The McKosher classroom, resembling a kosher version of the McDonalds restaurant, introduced festival goers to the intricacies of Jewish law at work in the kitchen. A display of live fish helped visitors identify kosher species by looking for the telltale signs of fins and scales.

Attracting visitors until ten o'clock at night, the kosher fair is an example of school activities developed to help students become fully comfortable with Jewish life, explain principal, Chana Stepanskaya, and Jewish studies director Ahuva Lichtshtein.

Having gained the trust of parents who have come to appreciate the benefits of a Jewish education for their children, Chabad schools in the region are working ever more creatively to help them integrate their Jewish identity in all areas of their lives, as is the norm for students in American and western Jewish day schools.

In Omsk, Western Siberia, students at the Ohr Avner Day School swelled with pride following a recent first: the publication of the premiere edition of their student newspaper. Named "Driedel," the newspaper's mission, students explain, is to explore Jewish thematic issues of faith, education, children and the home, with its first issue including, among other features, articles about Jewish traditions and Jewish genealogy.

At the Levi Yitzchak School in Dnepropetrovsk, the student body of 450 recently celebrated the donation of a Torah scroll for use during weekday and holiday prayer in which the entire school takes part.

Student activities are designed to engage children in actually living Judaism, familiarizing them with observances and rituals, and helping them become involved in community outreach, weekly Friday visits to the residents of a Jewish home for the elderly.

School principal Rabbi Meir Ostrovsky told that the school offers several tracks allowing students a lot to choose from in developing their Jewish studies curriculum, while ensuring that even their secular studies take place in a Jewish environment."Judaism needs to be lived. It's not enough to just talk about it in the classroom; they have to experience it as well."

Toward that end, the schools involve families in extracurricular events. At a recent Shabbaton, a 70 year old grandfather was called up to participate in the reading of the Torah for the first time, prompting him to become a regular at the daily prayer services in the Chabad synagogue.

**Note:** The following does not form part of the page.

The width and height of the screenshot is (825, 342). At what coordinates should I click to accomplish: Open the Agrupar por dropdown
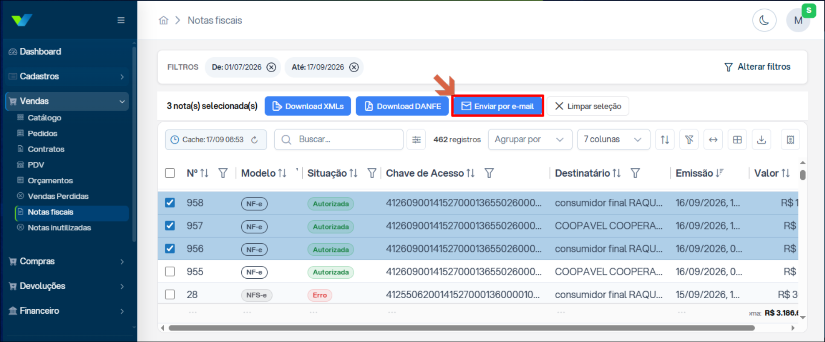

"We're seeing a new generation of Jews here that want more Judaism for their kids even though they are not so observant," says Ostrovsky. "It's part of the overall positive Jewish impact Chabad has had on the city."

Typically, the Ohr Avner schools rank high in mathematics, physics and English subjects. Zhitomir's Ohr Avner school recently garnered an award for excellent student test scores, placing it among the top schools in the country. The Levi Yitzchok School ranks in the top 10 out of the city's 150 schools.

"Today, parents are genuinely interested in their children attending Jewish school, and the solid secular program makes our school a popular choice," says Wilhelm. "We also work hard to provide small classes, warmth and connection between teacher and student and a joyful Jewish environment."

"The question for parents today," says Wilhelm, "is no longer 'why send my child?' but rather 'why not?'"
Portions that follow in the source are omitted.